Getting started
Fitting a data to a user defined model
refnx can examine most curve fitting problems. Here we demonstrate a fit to a simple user defined model. This line example is taken from the emcee documentation and the reader is referred to that link for more detailed explanation. The errorbars are underestimated, and the modelling will account for that.
To use refnx we need first need to create a dataset. We create a synthetic dataset
%matplotlib inline
import numpy as np
rng = np.random.default_rng(1220289787)
# Choose the "true" parameters.
m_true = -0.9594
b_true = 4.294
f_true = 0.534
N = 50
x = np.sort(10 * rng.uniform(size=N))
yerr = 0.1 + 0.5 * rng.uniform(size=N)
y = m_true * x + b_true
y += np.abs(f_true * y) * rng.normal(size=N)
y += yerr * rng.normal(size=N)
We create a Data1D
object from this synthetic data:
from refnx.dataset import Data1D
data = Data1D(data=(x, y, yerr))
Then we need to set up a generative model. Firstly we write a fit-function that returns our straight line model. The Parameter
objects describe the parameters we’re going to use in the fit. We give the parameters values, names, and specify their limits. The parameters are combined into a Parameters
set, p
, using the or operator.
Then we create a Model
object from our parameter set and the fit-function.
from refnx.analysis import Parameter, Model
def line(x, params, *args, **kwds):
p_arr = np.array(params)
return p_arr[0] + x * p_arr[1]
# the model needs parameters
p = Parameter(1, "b", vary=True, bounds=(0, 10))
p |= Parameter(-2, "m", vary=True, bounds=(-5, 0.5))
model = Model(p, fitfunc=line)
We set lower and upper limits on each of the parameters. This means that the log-prior probability from those parameters is described by a uniform distribution. Only solutions which have finite probability (i.e. lie between the limits) will be considered by the fit/sampler.
# ln(1 / 10)
# a value lying outside the limits is not possible
print(p[0].logp(1), p[0].logp(-1))
-2.3025850929940455 -inf
It’s not required to give each parameter bounds unless the fit method requires it. The bounds do not have to be from a uniform distribution, any of the scipy.stats.rv_continuous
distributions can be used:
import scipy.stats as stats
# a normal distribution of mean 5 and standard deviation 1.
p[0].bounds = stats.norm(5, 1)
Now we create an Objective
from the model and the data.

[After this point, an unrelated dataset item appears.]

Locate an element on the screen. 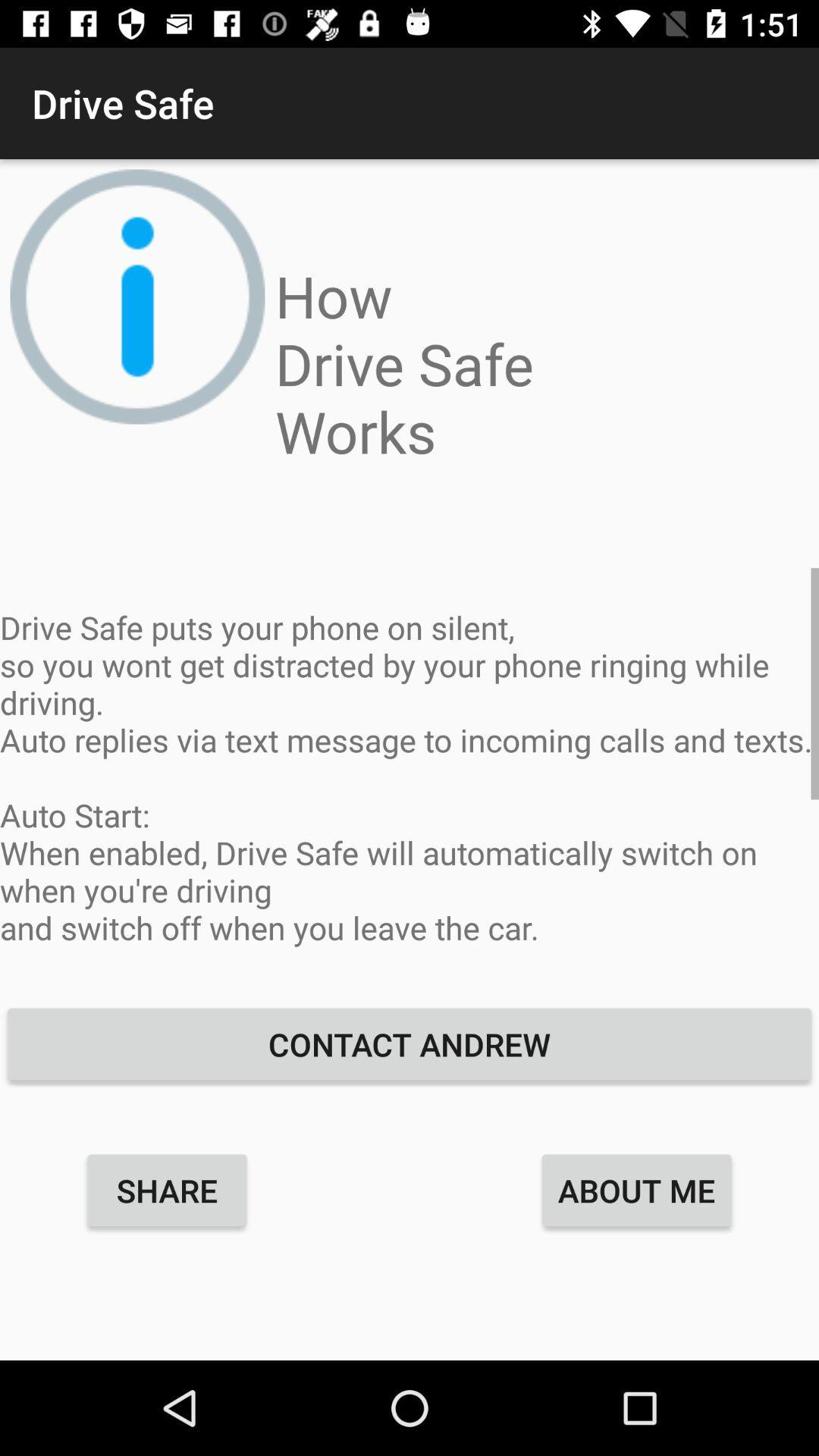  the contact andrew is located at coordinates (410, 1043).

We use an extra parameter, lnsigma
, to describe the underestimated error bars. Objectives use the model and data to calculate statistics about the curve fitting system.
from refnx.analysis import Objective
lnf = Parameter(0, "lnf", vary=True, bounds=(-10, 1))

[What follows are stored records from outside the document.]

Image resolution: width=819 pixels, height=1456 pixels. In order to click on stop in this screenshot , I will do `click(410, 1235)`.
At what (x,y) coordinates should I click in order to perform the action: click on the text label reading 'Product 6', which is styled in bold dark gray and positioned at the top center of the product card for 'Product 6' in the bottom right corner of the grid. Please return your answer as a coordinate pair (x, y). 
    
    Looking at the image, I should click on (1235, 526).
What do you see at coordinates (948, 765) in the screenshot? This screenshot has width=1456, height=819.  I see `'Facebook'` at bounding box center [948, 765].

objective = Objective(model, data, lnsigma=lnf)
print(objective.chisqr(), objective.logp(), objective.logl(), objective.logpost())
631.1788336329323 -6.405228458030841 -440.09147816937787 -446.4967066274087
Then a CurveFitter
is created from the Objective
. This is responsible for doing all the curvefitting/Bayesian sampling. Let’s do a quick fit using Differential Evolution.
from refnx.analysis import CurveFitter
fitter = CurveFitter(objective)
fitter.fit("differential_evolution");
61.78059283607564: : 20it [00:00, 454.06it/s]
In the final output of the sampling each varying parameter is given a set of statistics. Parameter.value
is the median of the chain samples. Parameter.stderr
is half the [15, 85] percentile, representing a standard deviation.
print(objective)
objective.plot();
________________________________________________________________________________
Objective - 4829246960
Dataset = <None>, 50 points
datapoints = 50
chi2 = 45.7316726401658
Weighted = True
Transform = None
________________________________________________________________________________
Parameters: None
<Parameter: 'b' , value=4.74604 +/- 0.261, bounds=[0.0, 10.0]>
<Parameter: 'm' , value=-1.09134 +/- 0.0598, bounds=[-5.0, 0.5]>
<Parameter: 'lnf' , value=-1.16894 +/- 0.202, bounds=[-10.0, 1.0]>
The trouble with a single fit that minimises $\chi^2$ is that it doesn’t reveal the range of solutions that are consistent with the data. It also assumes that the parameter uncertainties will be normally distributed and uni-modal. To investigate the parameter probability distributions we need to use MCMC to sample the posterior probability distribution of the system.
Note: pool=
specifies that no parallelisation is done during sampling. On platforms that use spawn
for multiprocessing special precautions must be used when using pool > 1
.
fitter.sample(1000, pool=1);
100%|█████████████████████████████████████████████████████████████████████████████████████████████████████████████| 1000/1000 [00:04<00:00, 220.15it/s]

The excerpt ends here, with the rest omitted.